*Article:*
Docking with Salyut 6
- Docking port: Aft
- Docking date: 29 April 1980, 08:09:19 UTC
- Undocking date: 20 May 1980, 18:51 UTC

= Progress 9 =

Soviet unmanned Progress cargo spacecraft

Progress 9 (Прогресс 9) was a Soviet unmanned Progress cargo spacecraft, which was launched in April 1980 to resupply the Salyut 6 space station.
==Spacecraft==
Progress 9 was a Progress 7K-TG spacecraft. The ninth of forty three to be launched, it had the serial number 109. The Progress 7K-TG spacecraft was the first generation Progress, derived from the Soyuz 7K-T and intended for uncrewed logistics missions to space stations in support of the Salyut programme. On some missions the spacecraft were also used to adjust the orbit of the space station.

The Progress spacecraft had a dry mass of 6520 kg, which increased to around 7020 kg when fully fuelled. It measured 7.48 m in length, and 2.72 m in diameter. Each spacecraft could accommodate up to 2500 kg of payload, consisting of dry cargo and propellant. The spacecraft were powered by chemical batteries, and could operate in free flight for up to three days, remaining docked to the station for up to thirty.

*Data segment:*
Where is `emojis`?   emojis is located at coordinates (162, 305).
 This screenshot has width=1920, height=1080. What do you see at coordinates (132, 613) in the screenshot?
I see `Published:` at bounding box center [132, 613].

*Stated problem 1:* According to the Progress 9 article, what serial number did the spacecraft carry?
*Stated problem 2:* Continue the Progress 9 article from the point where it stops.

*Written answer 1:* Serial number 109.

*Written answer 2:*
==Launch==
Progress 9 launched on 27 April 1980 from the Baikonur Cosmodrome in the Kazakh SSR. It used a Soyuz-U rocket.

==Docking==
Progress 9 docked with the aft port of Salyut 6 on 29 April 1980 at 08:09:19 UTC, and was undocked on 20 May 1980 at 18:51 UTC.

==Decay==
It remained in orbit until 22 May 1980, when it was deorbited. The deorbit burn occurred at 00:44 UTC and the mission ended at 01:30 UTC.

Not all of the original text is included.